** begin Reading passage **

Re: Guarding against the use of upstream scripts

Posted by Bruno Mahé <bm...@apache.org>.
On 05/02/2012 08:34 AM, Roman Shaposhnik wrote:
> Guys,
> 
> I've noticed lately that new users of the Bigtop distro fall prey
> to thinking that they can simply utilized upstream launcher scripts
> as is by running them from under /usr/lib/<component>bin
> directories. Something this works. More often it doesn't.
> For example, in order for the hadoop scripts to work the users
> actually need to
>    export  HADOOP_LIBEXEC_DIR
> properly.
> 
> In case of Zookeeper there's more stuff to be setup in the env.
> before you can actually execute upstream scripts.
> 
> Most of these issues have to do with a tendency of upstream
> scripts to cater to the dev. environment where keeping logs, etc.
> in /tmp is perfectly fine. For Bigtop we have to override that and
> the place we do that is in /usr/bin/<component> launcher
> scripts.
> 
> Now the question is -- should we go out of our way to not
> let the users shoot themselves in the feet with trying to
> launch scripts that may fail in the Bigtop setting?
> 
> I could imagine that one approach could be removing an
> executable bit from them. That way we can still leverage
> the code in our /usr/bin scripts by passing the scripts
> as arguments to bash/sourcing, but the users won't be
> able to (easily) execute them directly. We can augment this
> strategy with moving these upstream script from under
> /usr/lib/<component>/bin -> /usr/lib/<component>/libexec
> to further strengthen the fact that they are not supposed
> to be executed directly.
> 
> What do you all think?
> 
> Thanks,
> Roman.
> 
> P.S. I guess there are 2 questions I'm asking really:
>    * is this worth attacking
>    * what would the most effective approach be


Great idea!

I would be a favor of starting with disabling the execution bit and see
how it goes.

** end Reading passage **

▶ Problems to solve:
• 1. According to the thread on upstream scripts, where does Bigtop override the upstream scripts' development-oriented settings?
• 2. Continue the thread on upstream scripts from the point where it stops.
The entries that follow the thread on upstream scripts are separate material.

** begin Entries provided **

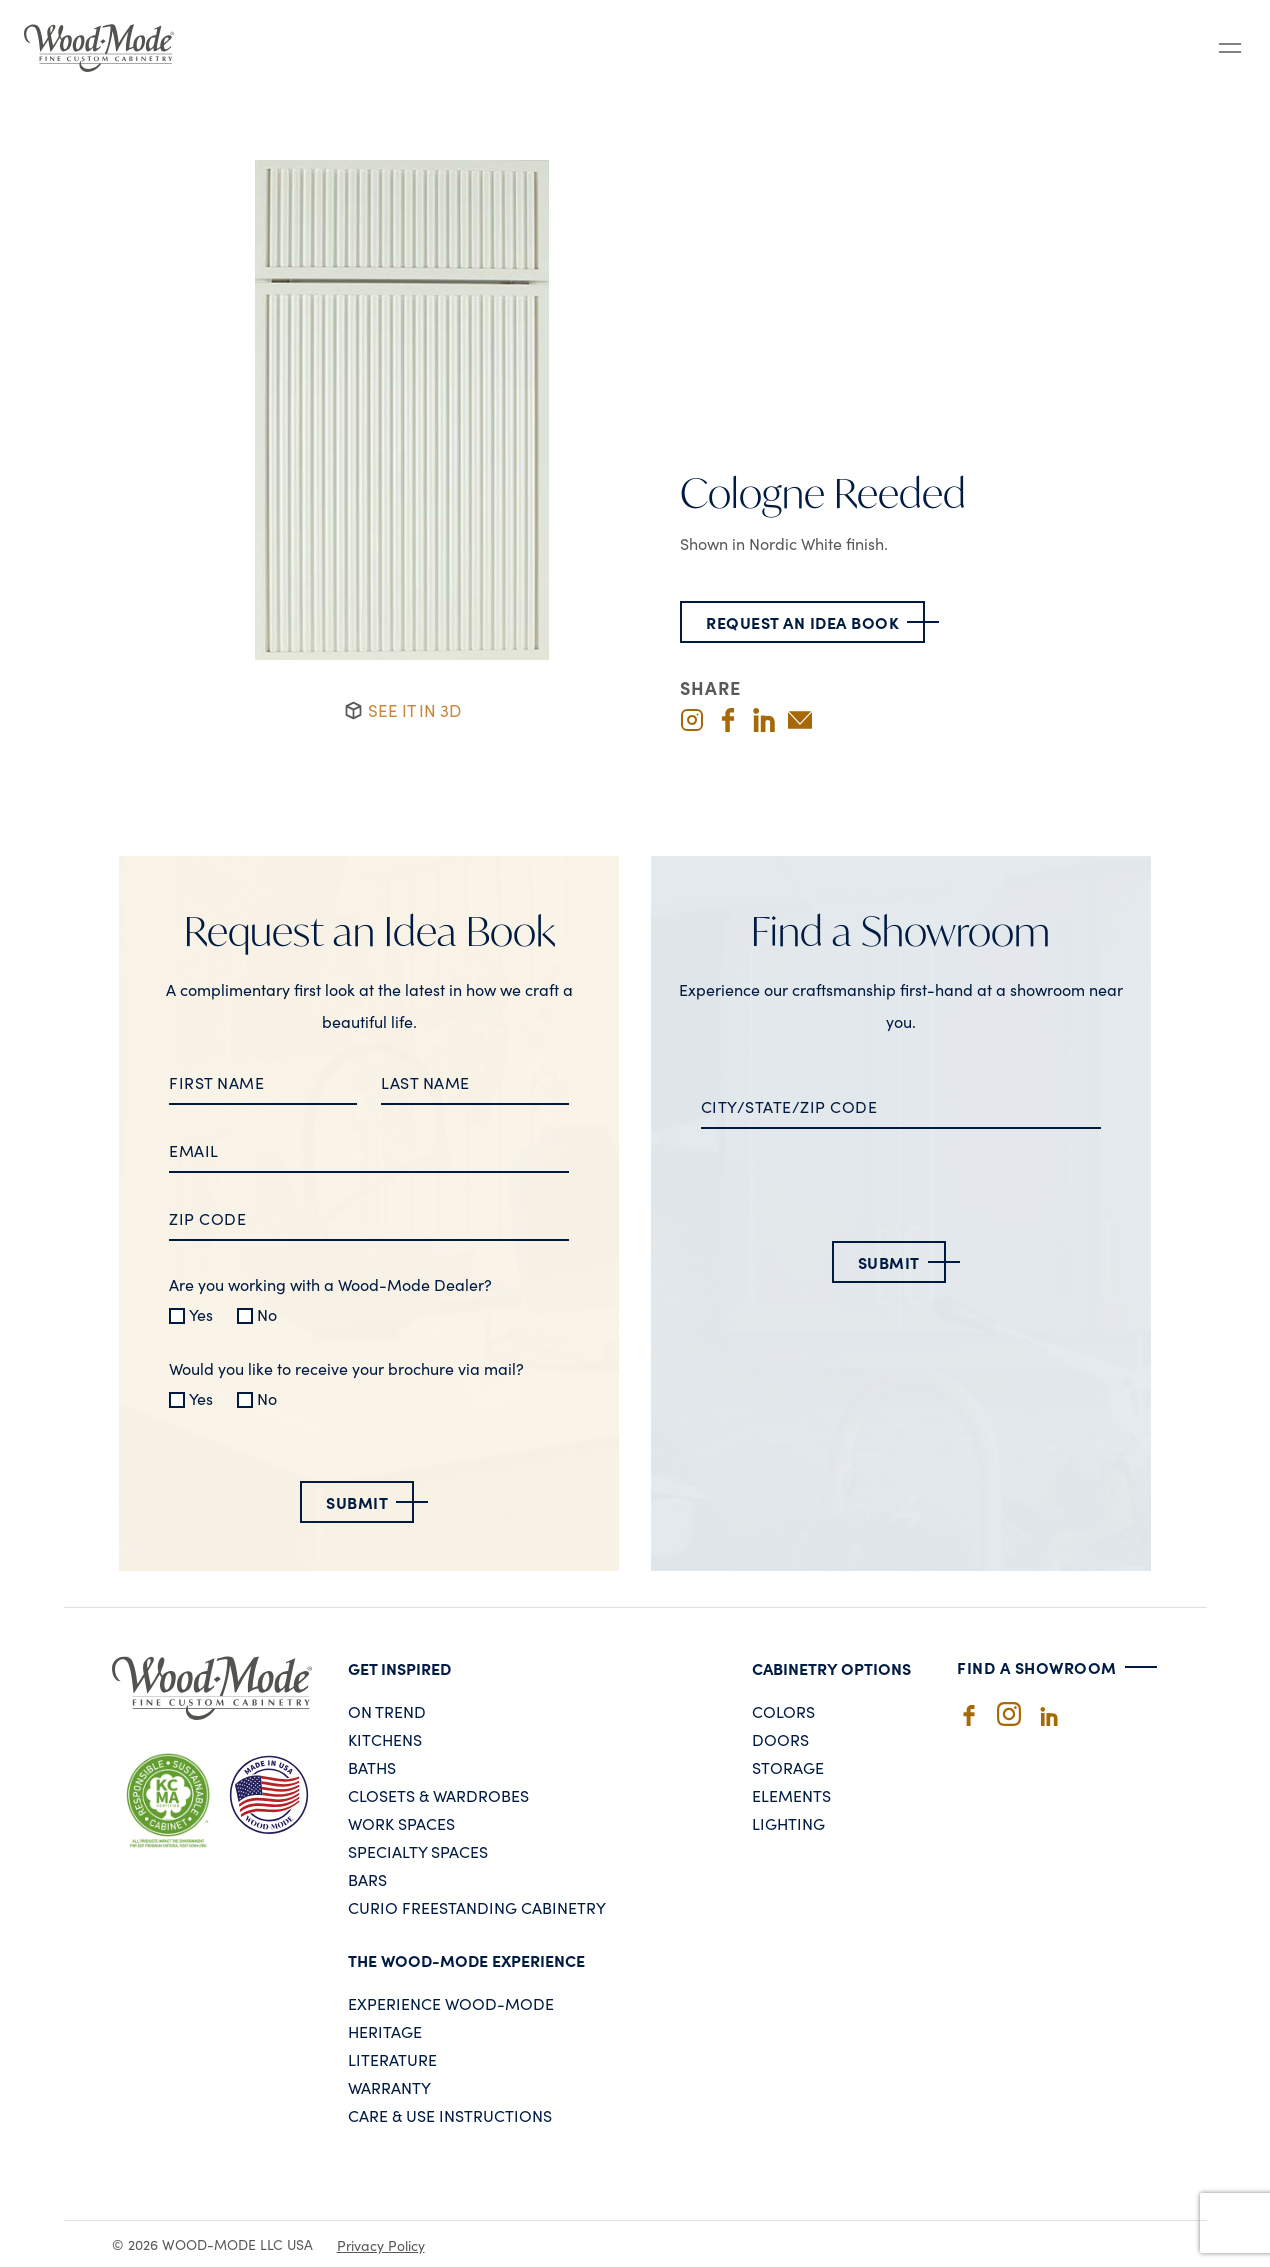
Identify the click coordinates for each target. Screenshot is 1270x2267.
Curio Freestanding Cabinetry (477, 1907)
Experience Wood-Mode (451, 2003)
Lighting (788, 1823)
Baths (372, 1767)
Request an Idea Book (802, 622)
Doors (780, 1739)
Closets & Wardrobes (438, 1795)
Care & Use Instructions (450, 2115)
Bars (367, 1879)
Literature (392, 2059)
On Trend (387, 1711)
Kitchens (385, 1739)
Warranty (389, 2087)
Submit (357, 1502)
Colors (783, 1711)
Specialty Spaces (418, 1851)
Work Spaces (401, 1823)
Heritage (385, 2031)
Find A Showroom (1037, 1667)
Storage (788, 1767)
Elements (791, 1795)
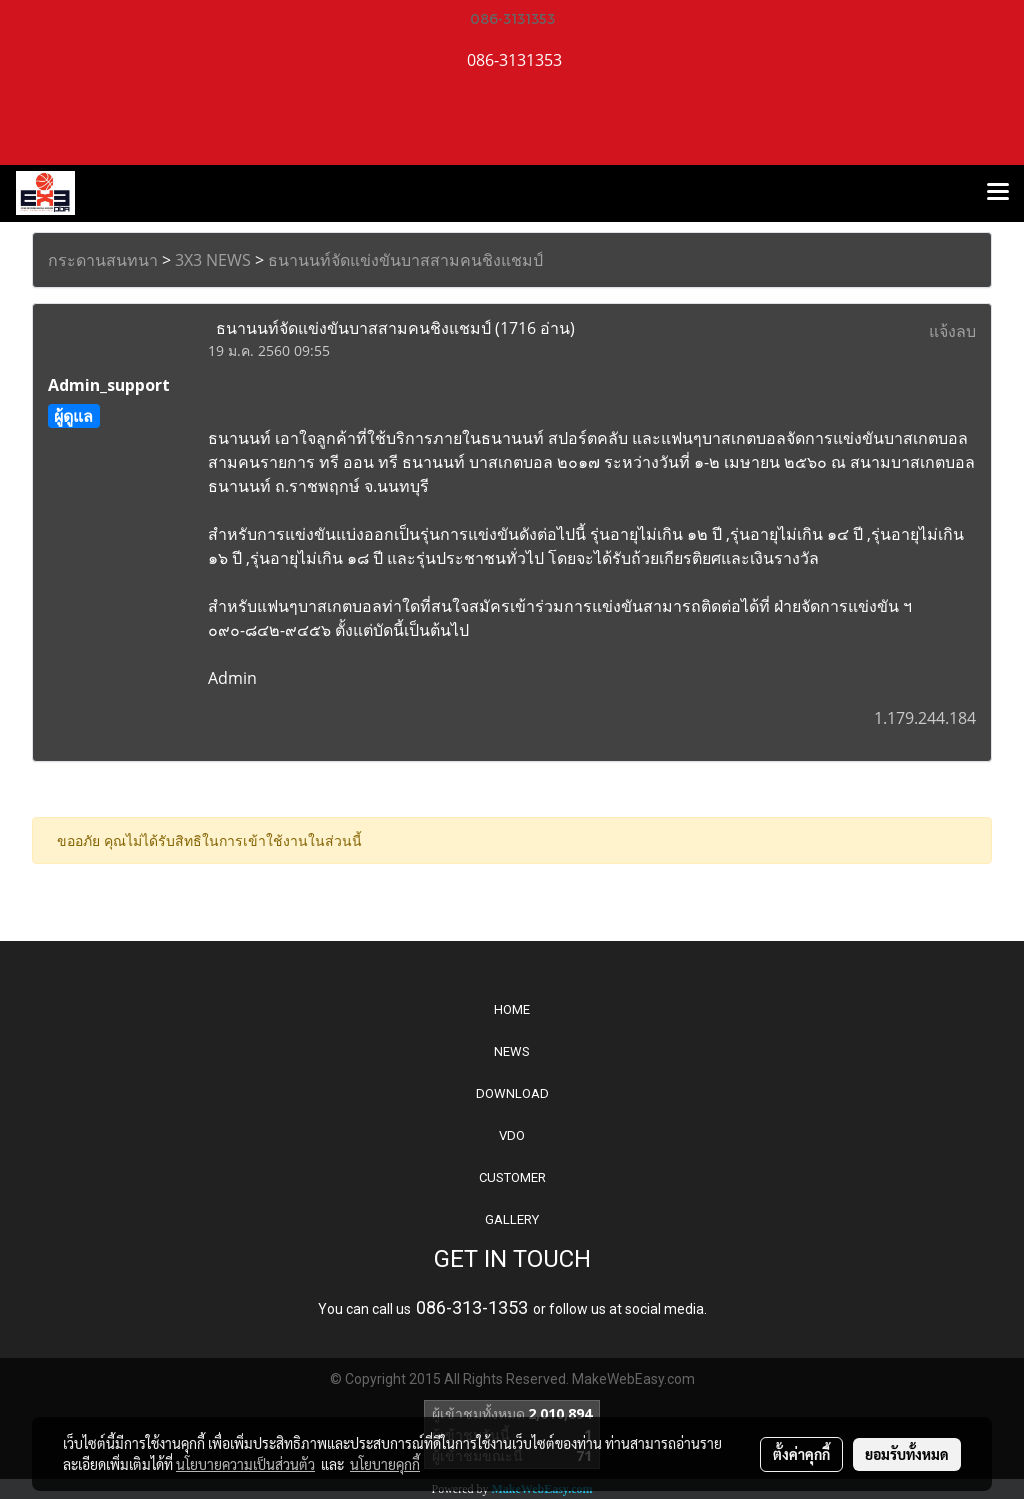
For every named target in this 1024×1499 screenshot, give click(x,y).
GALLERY (512, 1219)
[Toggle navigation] (998, 193)
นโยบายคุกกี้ (385, 1464)
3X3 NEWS (213, 260)
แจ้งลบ (952, 331)
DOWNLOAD (512, 1093)
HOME (512, 1009)
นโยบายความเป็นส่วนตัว (245, 1464)
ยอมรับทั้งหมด (907, 1454)
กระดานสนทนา (103, 260)
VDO (512, 1135)
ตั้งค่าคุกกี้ (801, 1454)
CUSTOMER (512, 1177)
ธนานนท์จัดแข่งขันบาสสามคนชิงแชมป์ (405, 260)
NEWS (512, 1051)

** end Entries provided **

▶ Answers to each task:
• 1. In the /usr/bin/<component> launcher scripts.

• 2.
This is easier and less intrusive than moving files around.

We can always move the files at a later point if necessary.

Thanks,
Bruno

Re: Guarding against the use of upstream scripts

Posted by Bruno Mahé <bm...@apache.org>.
Please, see my reply inline.
But I find it odd to read at the same time such a strong worded email,
while asking why is this done this way. Usually strong words are used
once the situation is understood and clarified.

On 05/02/2012 11:44 AM, Matt Foley wrote:
> What is the justification for saying "what we are doing in BigTop", when it
> is diverging from what has been done for years in the Components?  It seems
> that this is carelessly discarding what is being practiced at a lot of
> sites, because you'd rather do it this way.


Apache Bigtop (incubating) has made the choice from the very beginning
to be close to what GNU/Linux distributions have been doing and what
sysadmins have been used to. This can differ with the experience one may
have with a tarball development of Apache Hadoop.

Keep in mind also that each component has its own way of doing things.
Each one having its own issues.
Apache Bigtop (incubating) smooth this up and provide an easy and
unified experience to users.


>  Generally speaking, we make
> the Hadoop Ecosystem easier to use by adhering to familiar usage, rather
> than diverging.  Please give reasons for the divergence.

I respectfully disagree.
In order to use pristine Apache Hadoop, one would have to be familiar
with its usage and its configuration. Apache Hadoop experience is only
familiar to people *already* familiar with Apache Hadoop.

So using upstream Apache Hadoop will imply a lot of reading through
forums, documentation and frustration.
For instance, Apache Bigtop (incubating) will pre-set the ulimits for
you, will set up the logging to well-known locations, provide init
scripts and make a pseudo-configuration available to users.

In a word, Apache Bigtop (incubating) has a different use case than
upstream Apache Hadoop and therefore will be different in some areas

Thanks,
Bruno

Re: Guarding against the use of upstream scripts

Posted by Konstantin Boudnik <co...@apache.org>.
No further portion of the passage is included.